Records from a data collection
== Segment start ==

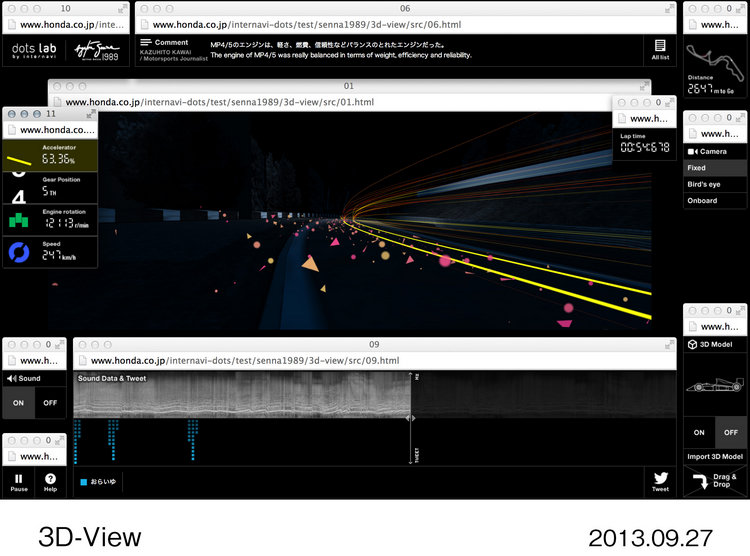Click the Speed gauge icon
The width and height of the screenshot is (750, 556).
click(x=20, y=252)
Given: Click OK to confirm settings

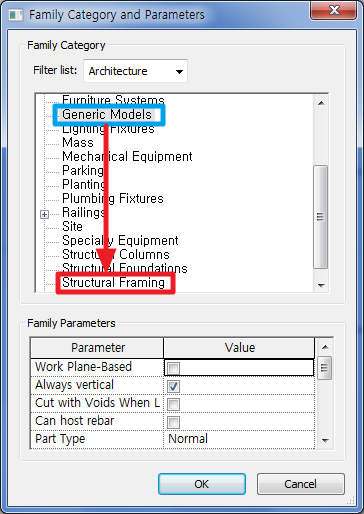Looking at the screenshot, I should 202,484.
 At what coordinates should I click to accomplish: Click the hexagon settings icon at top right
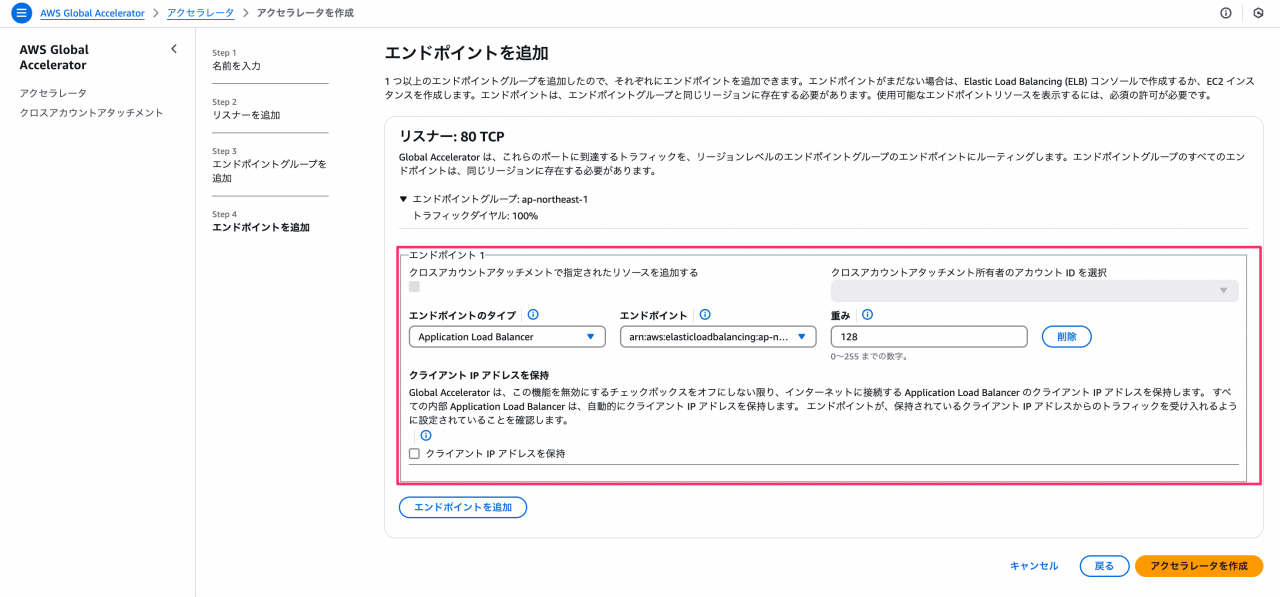(1258, 13)
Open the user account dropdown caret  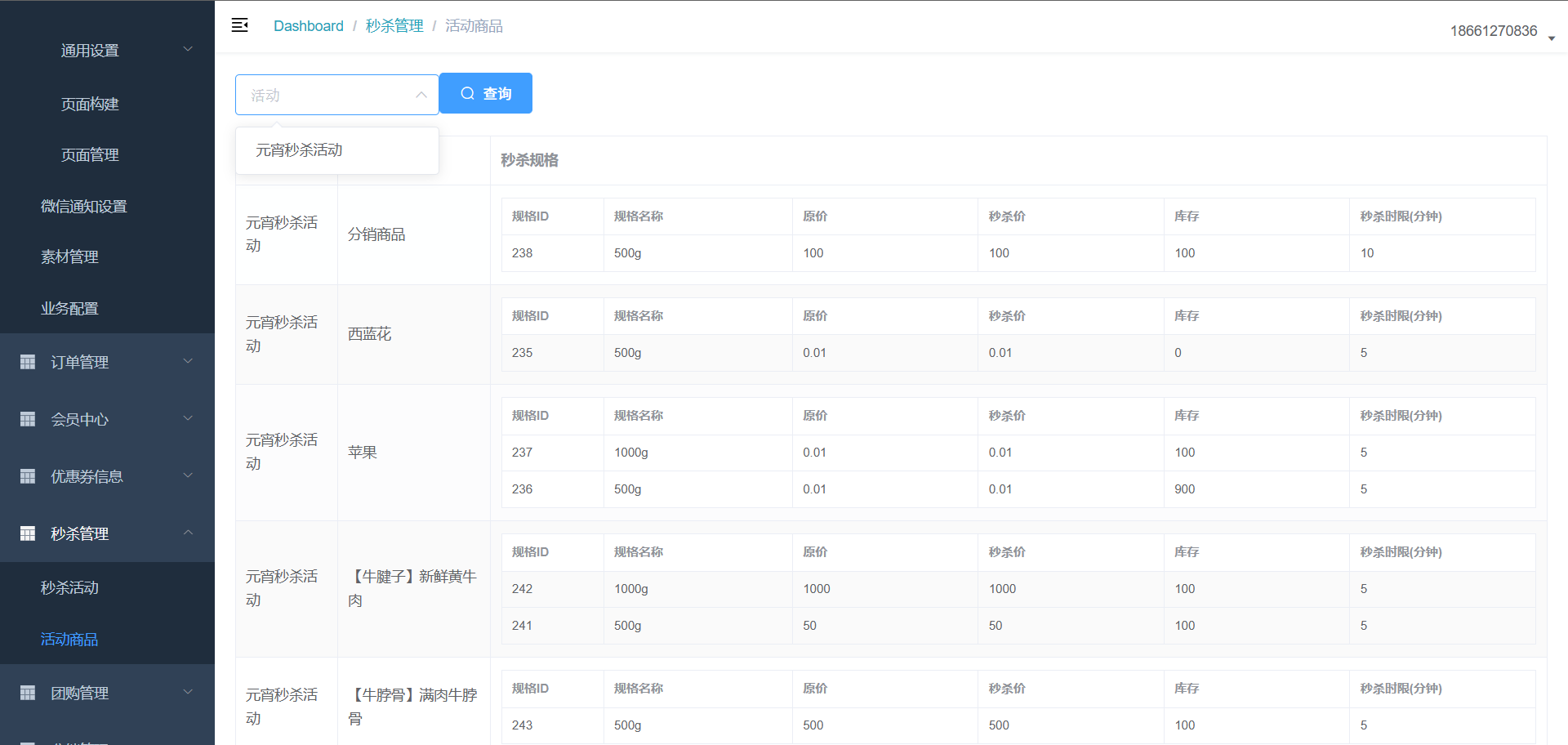coord(1551,38)
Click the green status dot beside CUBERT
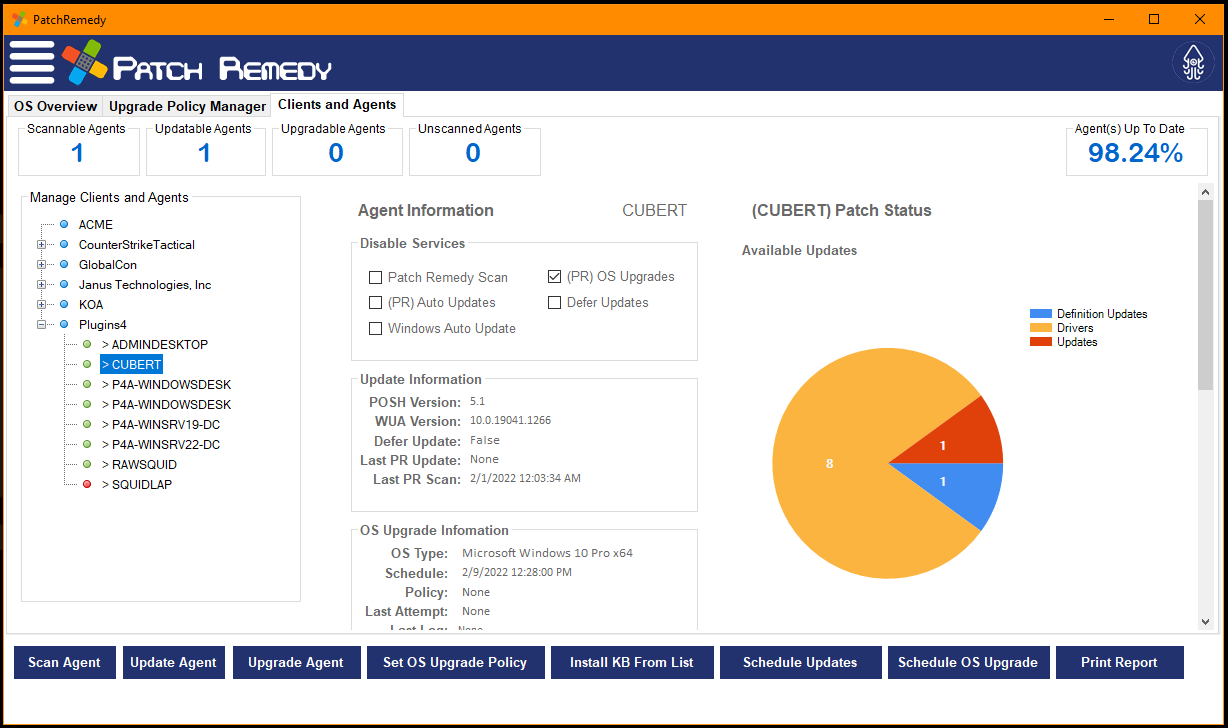The width and height of the screenshot is (1228, 728). [88, 364]
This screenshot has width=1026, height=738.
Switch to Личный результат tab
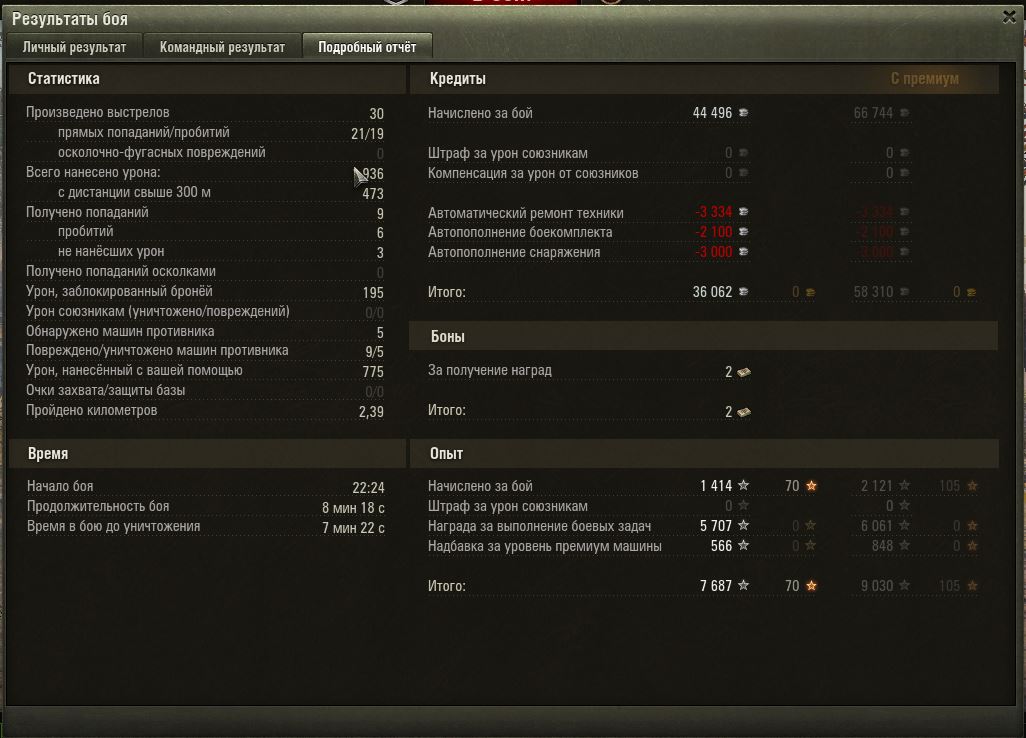click(75, 47)
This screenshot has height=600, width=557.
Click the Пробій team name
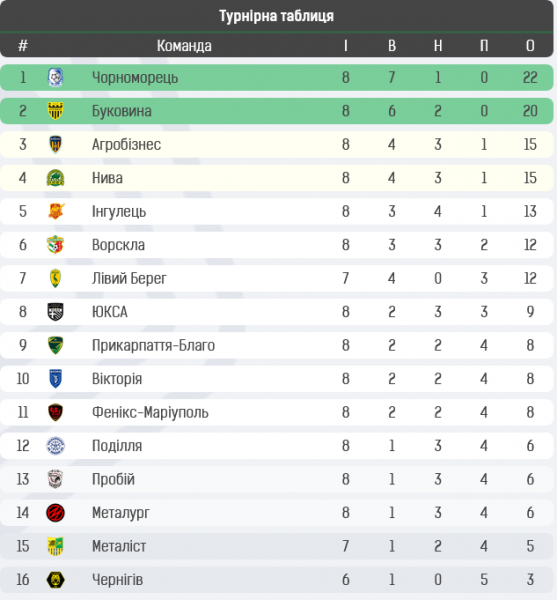point(113,479)
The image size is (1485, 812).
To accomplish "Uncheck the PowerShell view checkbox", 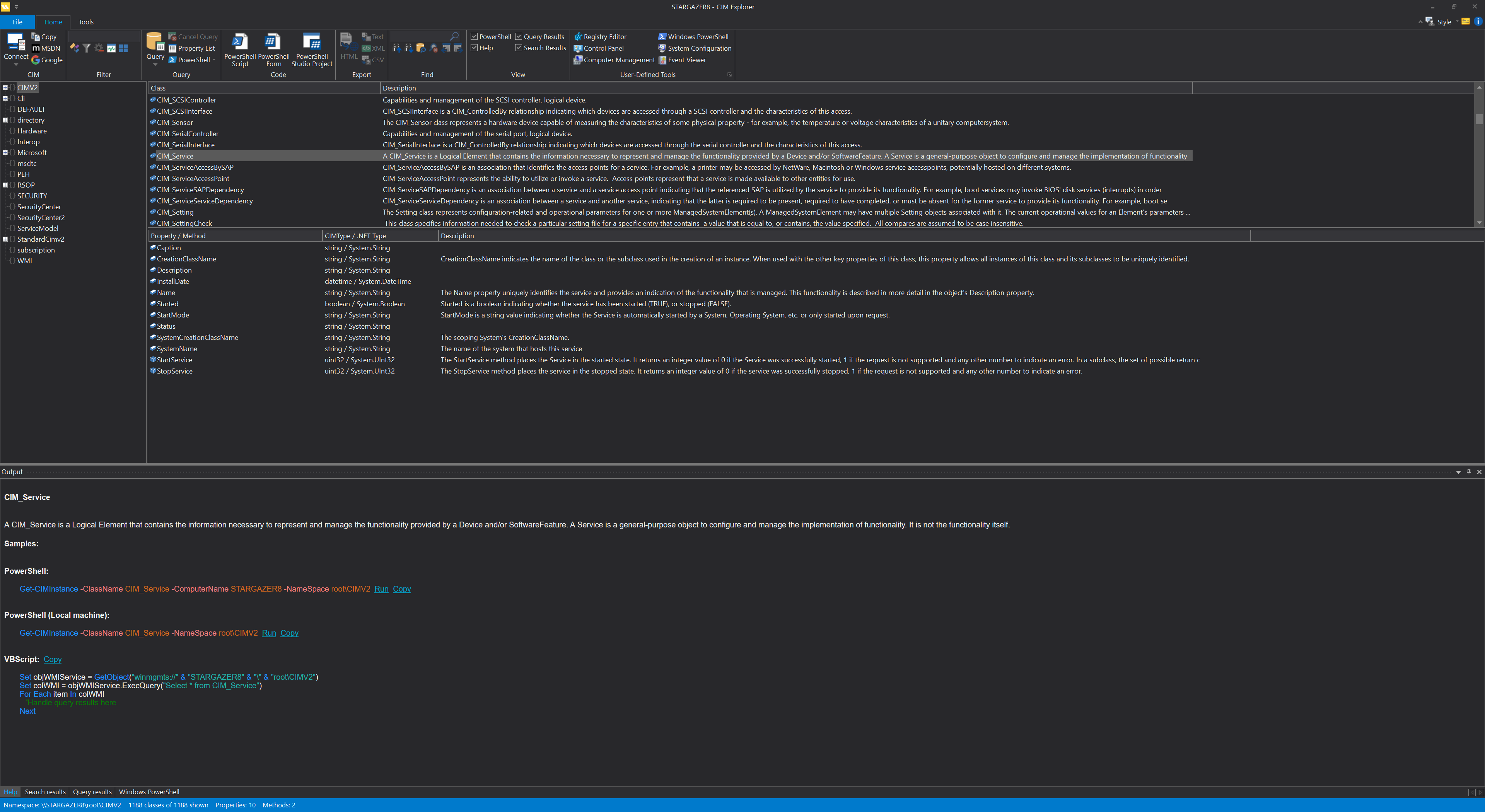I will [474, 36].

== Segment end ==

DIRECTIONS.
Copy word for word the lines of the records above from the one with "Click the green status dot beside CUBERT" up to and including the one with "The image size is (1485, 812).". Skip the pictures.

THE COMPLETED TASK.
Click the green status dot beside CUBERT
The width and height of the screenshot is (1228, 728). [88, 364]
This screenshot has width=1026, height=738.
Switch to Личный результат tab
click(75, 47)
This screenshot has height=600, width=557.
Click the Пробій team name
point(113,479)
The image size is (1485, 812).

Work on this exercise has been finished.